Years ago (many years ago), I received my ITIL certification. While many in the tech sector are unfamiliar with ITIL, those who are in IT (i.e. the customers of those in tech) are quite familiar with it. Personally, I found the ITIL course unnecessary. Almost everything positive in there had been part of our best practices in Morgan Stanley back in the 1990s, under the leadership of Guy Chiarello and Dan Petrozzo.

What was useful was standard nomenclature. By providing a clear, universal definition of what an “incident” is, what a “problem” is, what a “change” is, and many other terms, it became possible to have clear, understood conversations. This, in turn, made it possible for vendors to arise offering universal software like change control, change management databases, incident management, etc.

Looking further back, the POSIX standard made it possible for someone writing software for POSIX-compliant (primarily Unix and Unix-derived) operating systems to have a standard set of behaviours. Sure, you had to compile separately for SunOS, HP-UX, SGI IRIX, and a host of others, not to mention Linux, but the differences were minor compared to building software for Macintosh, Windows or IBM S/390.

POSIX not only defined standard interfaces; it also defined standard services. When writing to a terminal on a POSIX system, it isn’t just that you knew you could use a standard system call; you could rely on something out there (the operating system), to translate your characters into whatever physical representations were necessary for the user to see “Hello, World!” on that terminal.
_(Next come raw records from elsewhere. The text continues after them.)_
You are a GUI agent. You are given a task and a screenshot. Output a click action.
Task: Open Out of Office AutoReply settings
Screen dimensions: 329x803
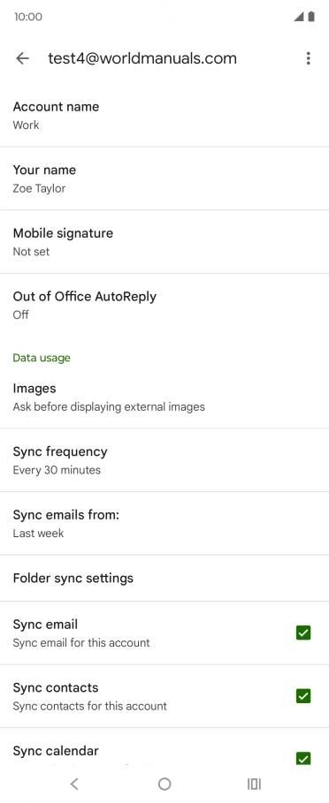click(x=165, y=305)
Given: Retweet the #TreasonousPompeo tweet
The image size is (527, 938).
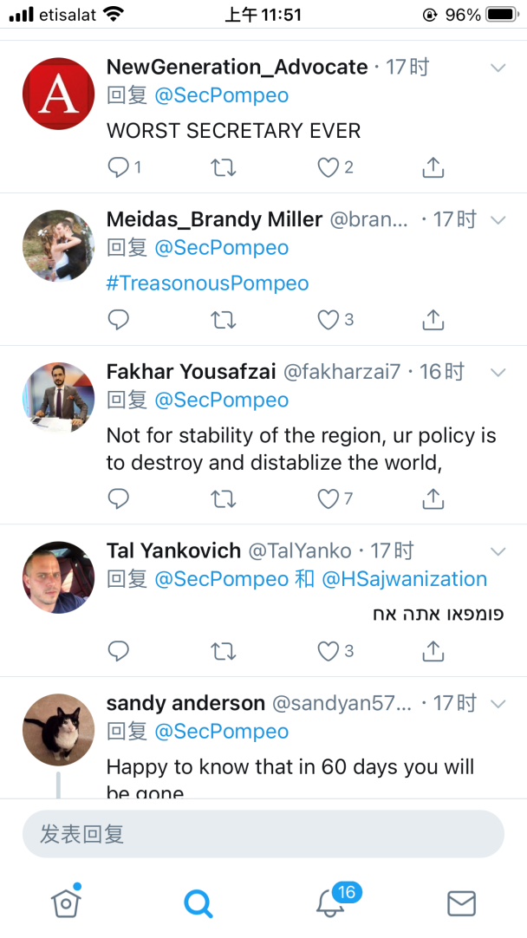Looking at the screenshot, I should pos(224,320).
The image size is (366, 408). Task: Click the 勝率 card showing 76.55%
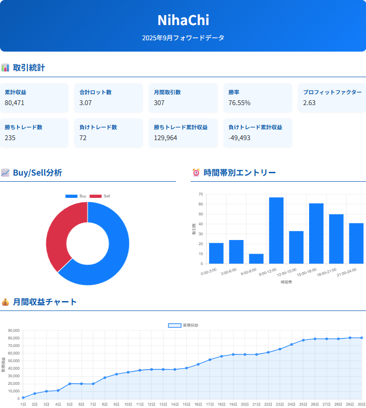tap(257, 98)
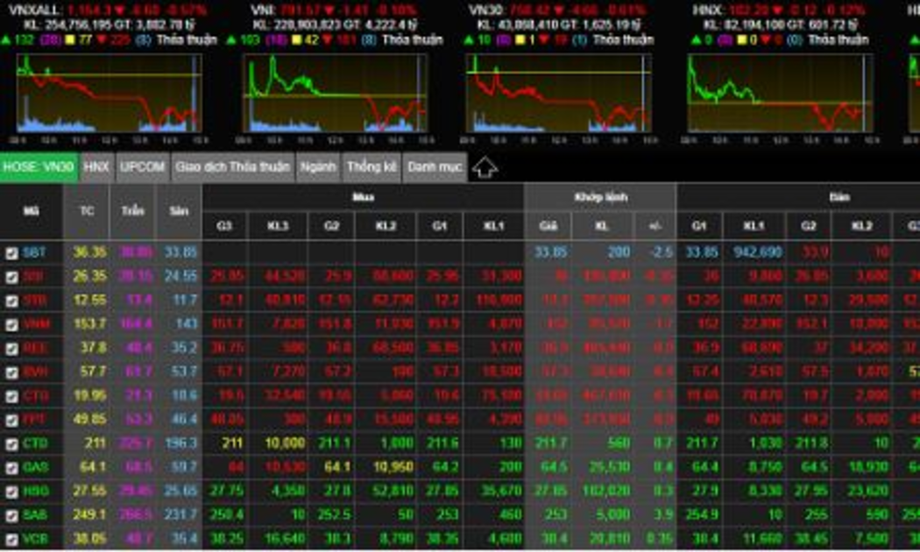Open the HOSE: VN30 board selector

click(39, 166)
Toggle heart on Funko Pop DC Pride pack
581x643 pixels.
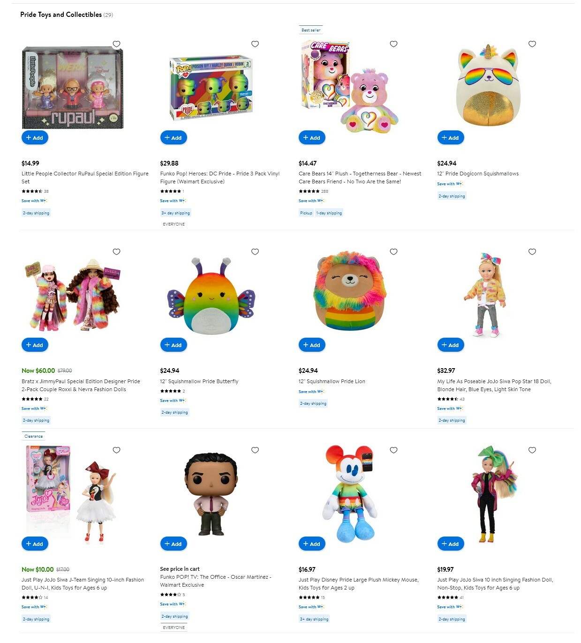coord(255,44)
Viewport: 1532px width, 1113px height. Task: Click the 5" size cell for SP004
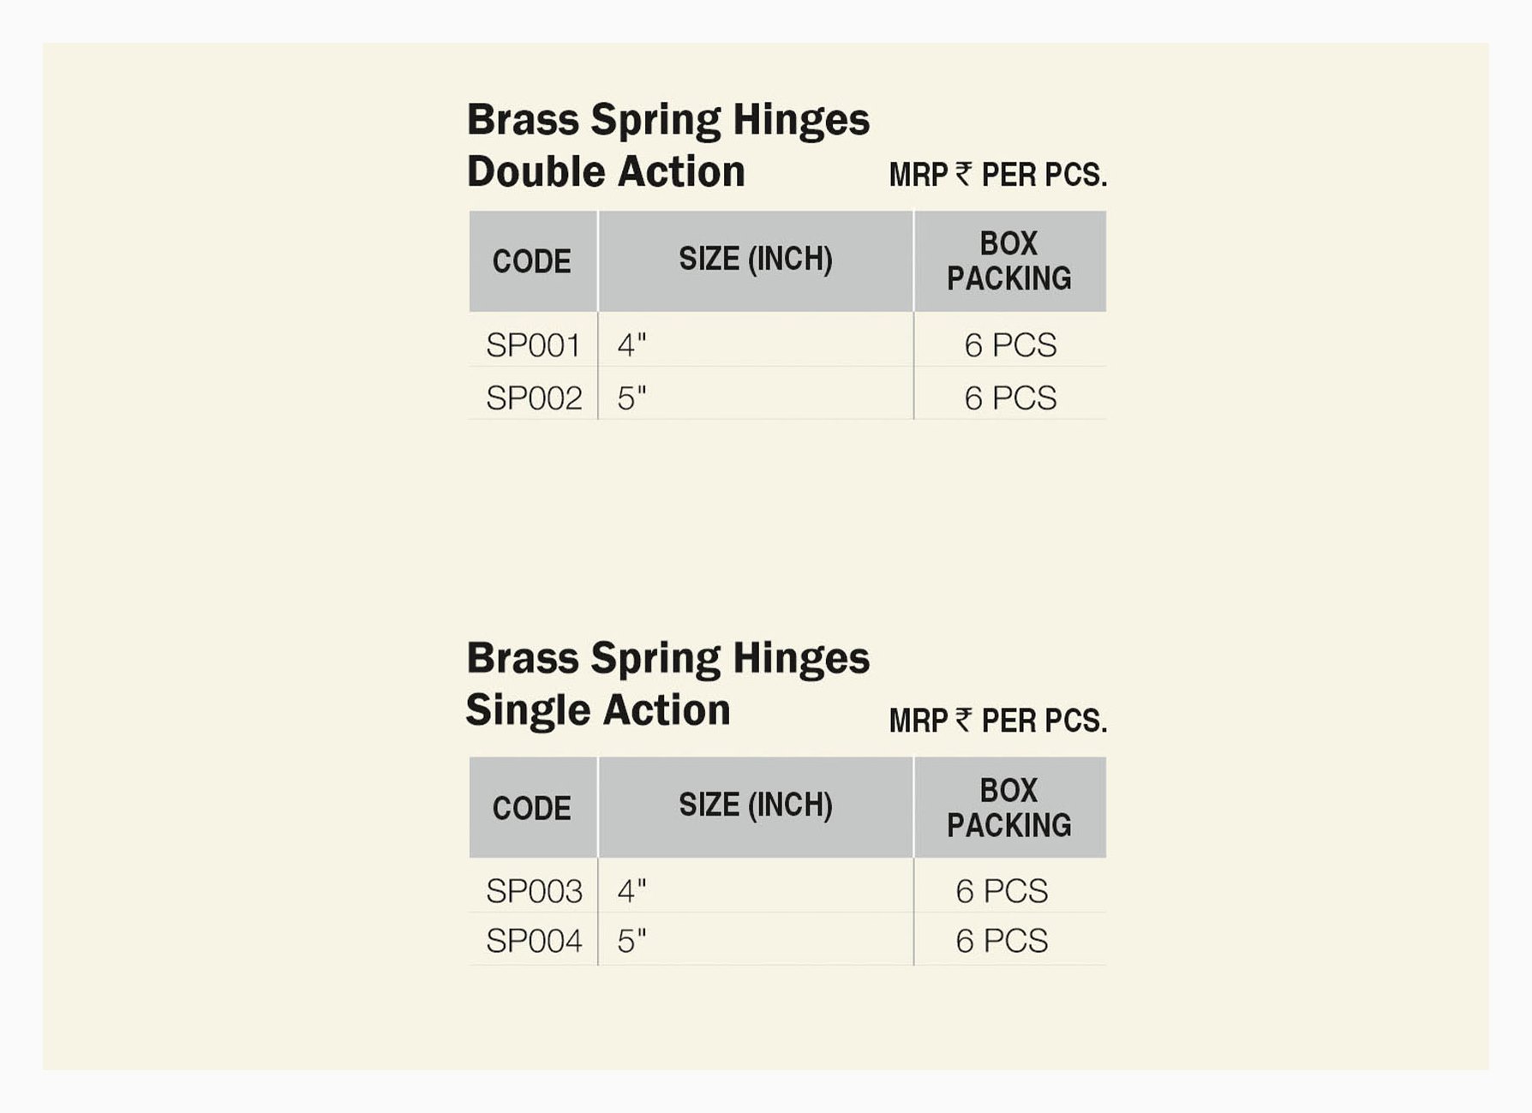pos(632,942)
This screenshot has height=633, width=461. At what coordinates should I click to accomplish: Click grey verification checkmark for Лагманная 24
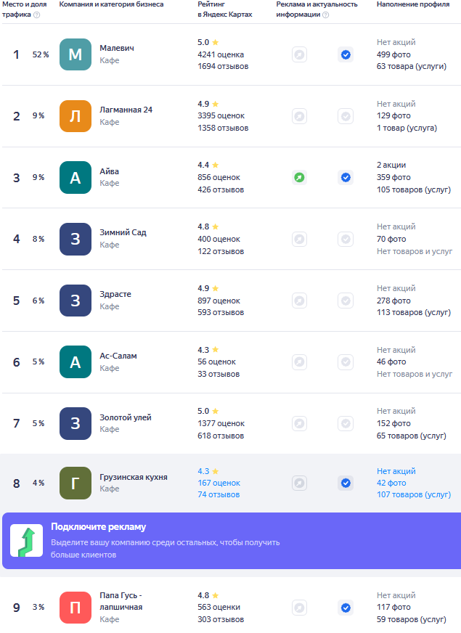click(346, 116)
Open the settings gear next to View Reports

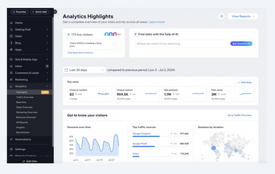pos(221,16)
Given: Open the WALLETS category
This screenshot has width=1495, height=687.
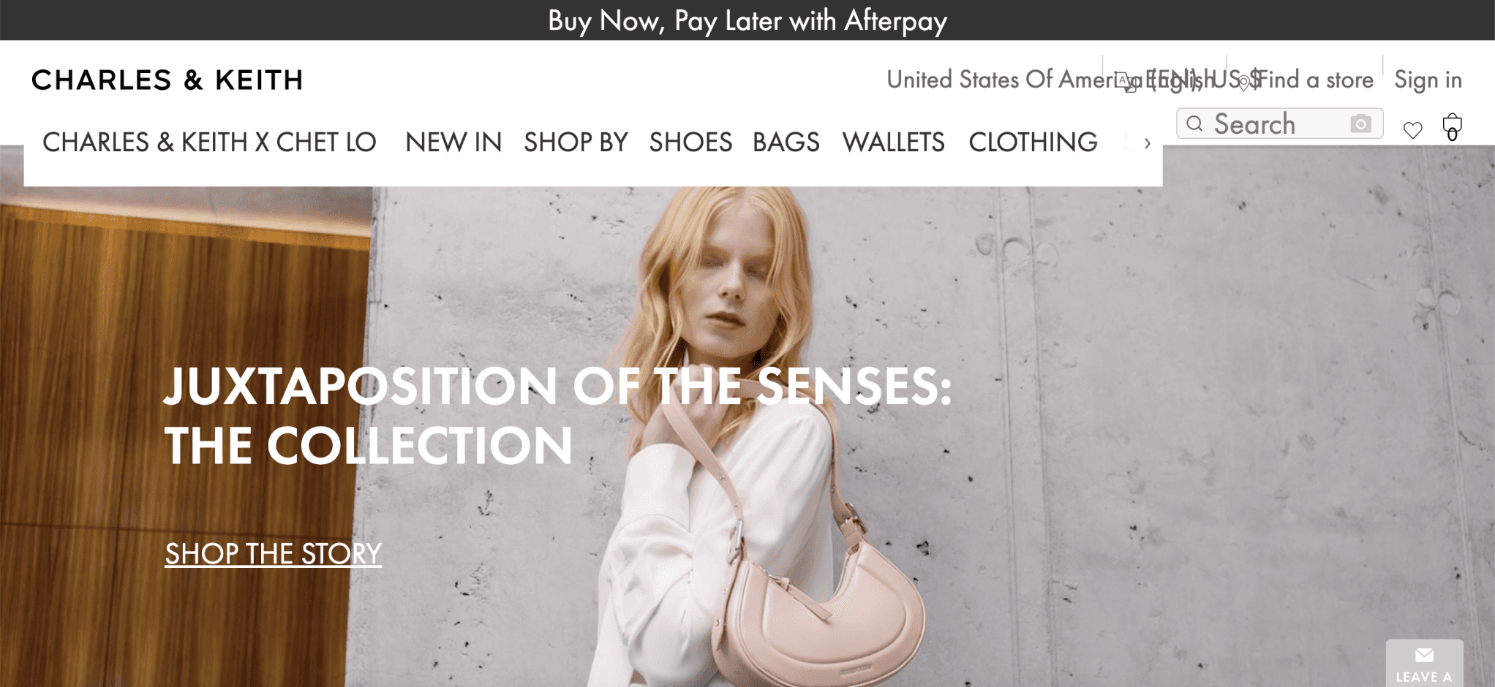Looking at the screenshot, I should coord(893,142).
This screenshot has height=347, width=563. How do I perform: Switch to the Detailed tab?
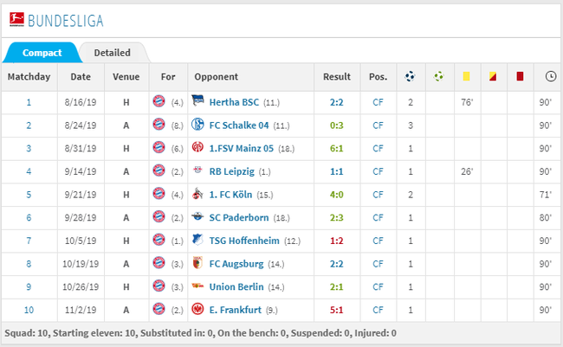(112, 53)
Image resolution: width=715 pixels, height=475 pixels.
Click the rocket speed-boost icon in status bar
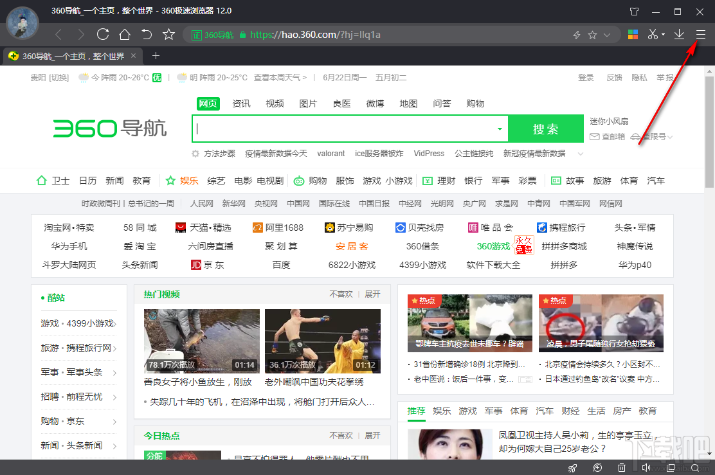[572, 467]
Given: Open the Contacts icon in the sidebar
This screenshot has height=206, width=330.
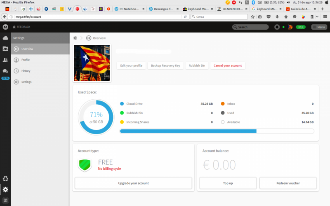Looking at the screenshot, I should 5,60.
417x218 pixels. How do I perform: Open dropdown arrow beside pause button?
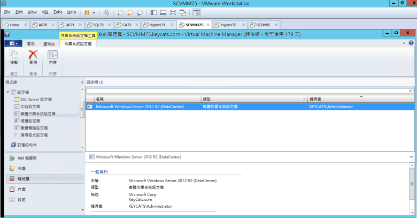tap(94, 12)
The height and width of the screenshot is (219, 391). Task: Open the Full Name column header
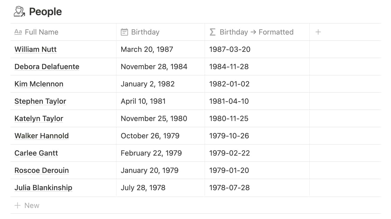pyautogui.click(x=41, y=32)
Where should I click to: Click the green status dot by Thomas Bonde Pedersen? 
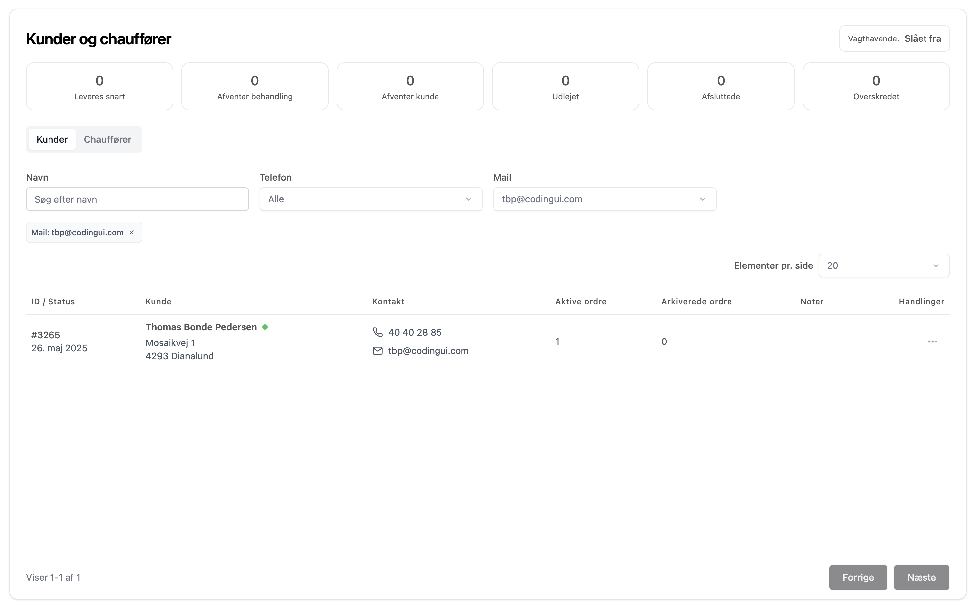[265, 327]
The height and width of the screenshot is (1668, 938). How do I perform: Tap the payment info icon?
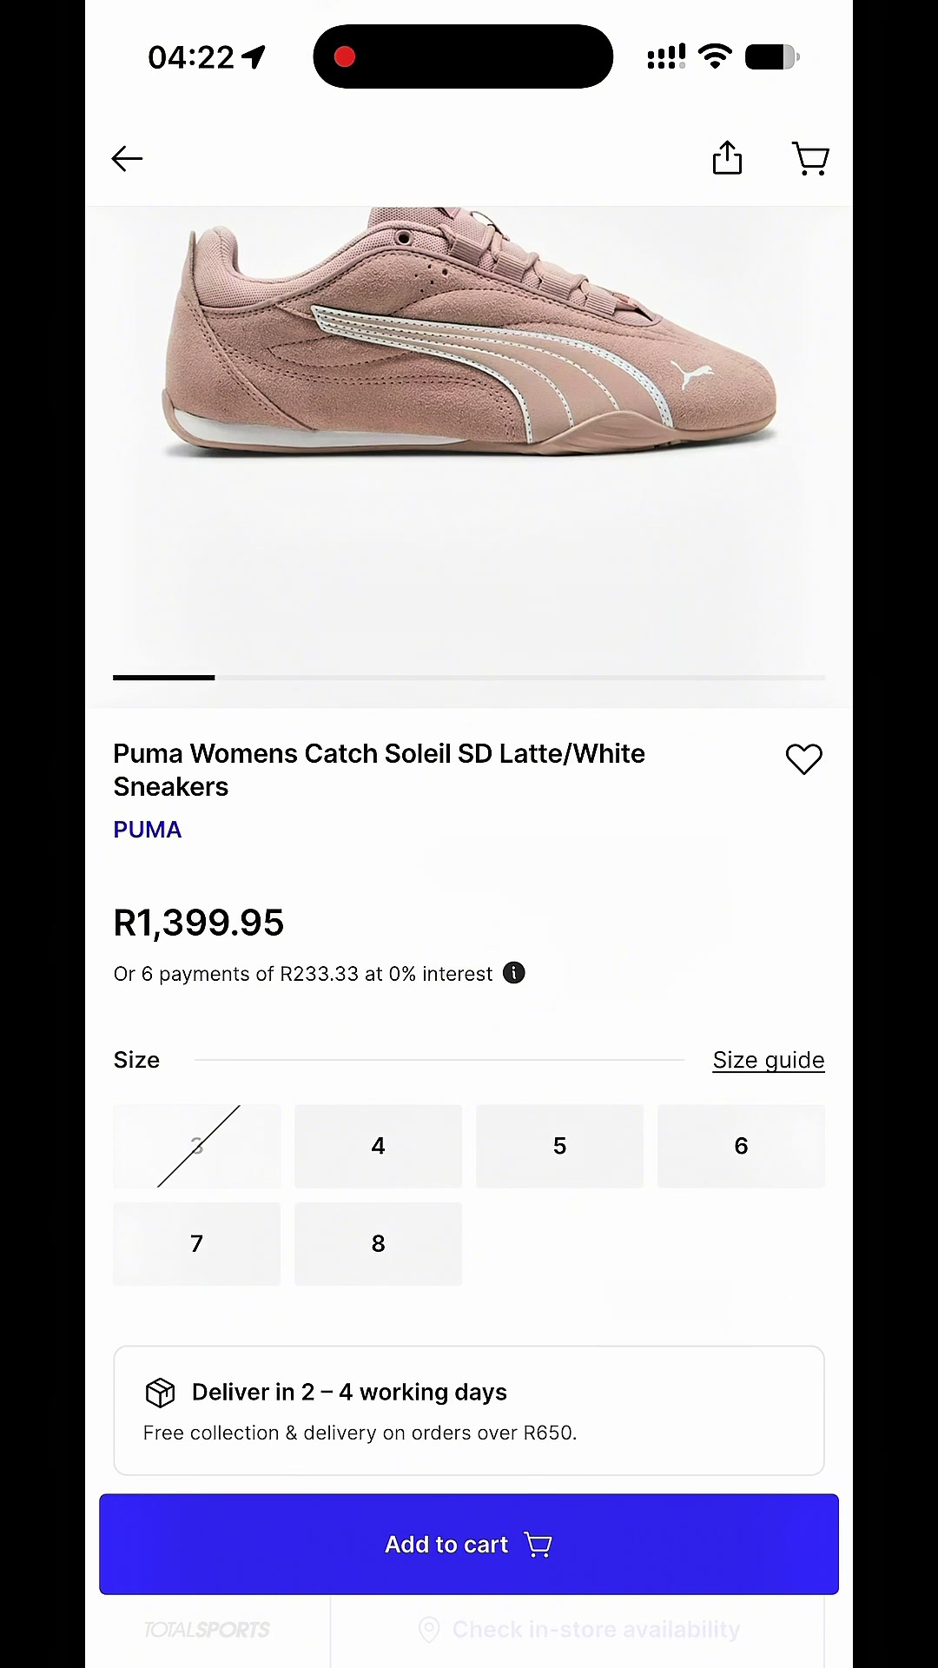pyautogui.click(x=514, y=973)
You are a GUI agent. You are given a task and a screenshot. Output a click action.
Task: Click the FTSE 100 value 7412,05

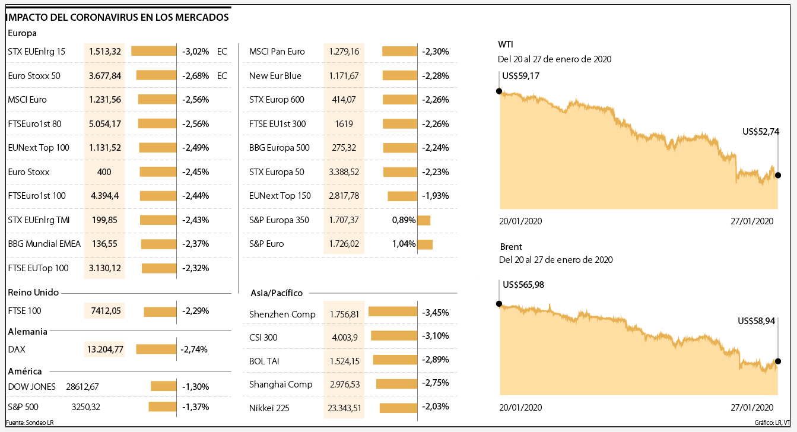click(106, 311)
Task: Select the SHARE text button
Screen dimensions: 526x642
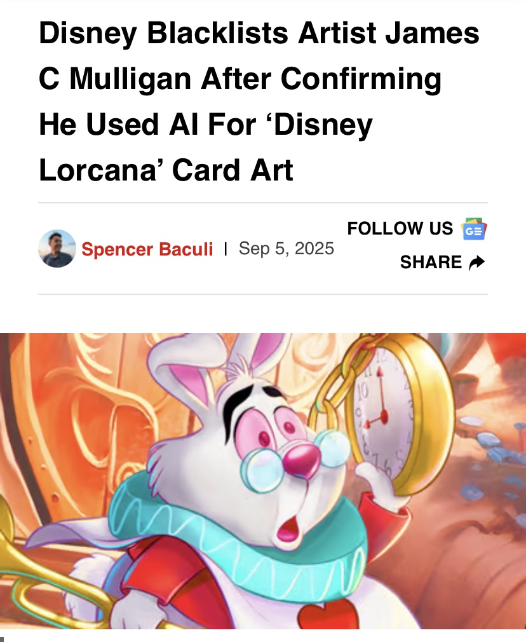Action: tap(431, 263)
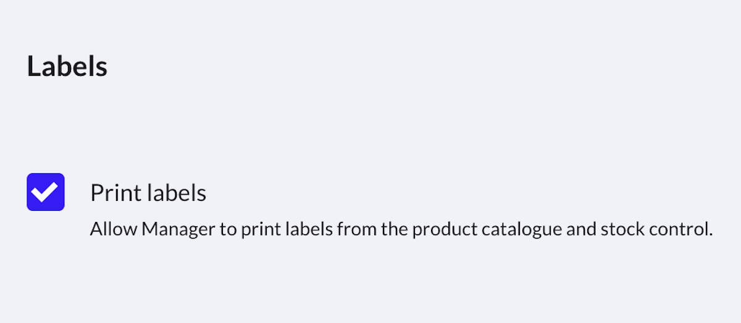Screen dimensions: 741x323
Task: Uncheck the Print labels checkbox
Action: pos(46,192)
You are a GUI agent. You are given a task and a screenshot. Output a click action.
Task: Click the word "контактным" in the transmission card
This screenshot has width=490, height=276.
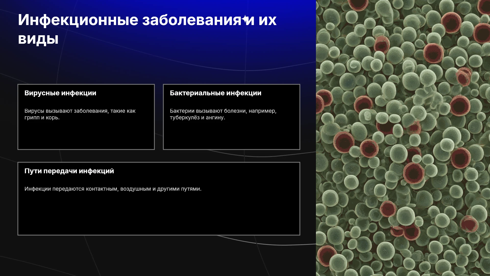[x=102, y=189]
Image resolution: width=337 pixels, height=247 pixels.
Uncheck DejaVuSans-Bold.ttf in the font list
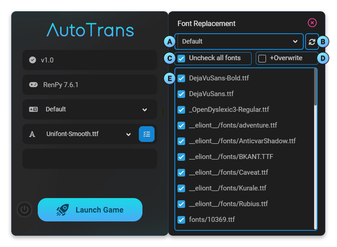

What does all of this have to do with Kubernetes?

The Kubernetes home page is below:

Kubernetes

It is “production-grade container orchestration”, or, in more detail, an “open-source system for automating deployment, scaling, and management of containerized applications.”

Kubernetes looks, sounds and feels like something new.

It isn’t.

Every company that ever has run software, which, at this point, is every company, has had to solve the problems solved by Kubernetes:

  • Deploying software to runtime nodes
  • Controlling which software can run where
  • Colocating software
  • Explicitly preventing software from colocating
  • Attaching storage
  • Persistence of data and names
  • Networking naming
  • DNS
  • Connecting software over a network
  • Providing inbound connectivity

The list goes on. Not every organization did all of these, let alone well. Very few did all of them well. Further, many (most?) did some (most?) manually. Who hasn’t been part of this conversation?

Yes, the flibbing service on server winston crashed at 2am, so I was paged and started a new instance on server spencer, then adjusted the load balancer to point to that one instead of winston.

Kubernetes provides two critical things:

  1. A standard name for every one of these things.
    • Inbound connectivity is “Ingress”, while a service that provides it is an “IngressController”
    • A replicated copy of software is a “Deployment” (simplifying)
    • A replicated copy of software with persistent naming and storage is a “StatefulSet”
    • A copy of software on every node is a “DaemonSet”
    • etc.
  2. Services to manage the state of these.

An organization that deploys Kubernetes need not worry about manually ensuring that exactly three copies of the flibbing service are running, nor writing custom in-house software, which probably has lots of bugs and no one but Jill in TechOps knows how to fix, to keep it at exactly three copies. Kubernetes comes with a built-in controller to ensure you have three copies of the flibbing software running in a “Deployment.”

This has impact in several key areas:

  • Skills that used to be company-specific - and not necessarily value-added - are interchangeable and purchaseable
  • The cost of changing underlying software drops significantly
  • Software vendors can leverage standards to move further up the stack to provide higher-value services

We will explore each of these in a subsequent article.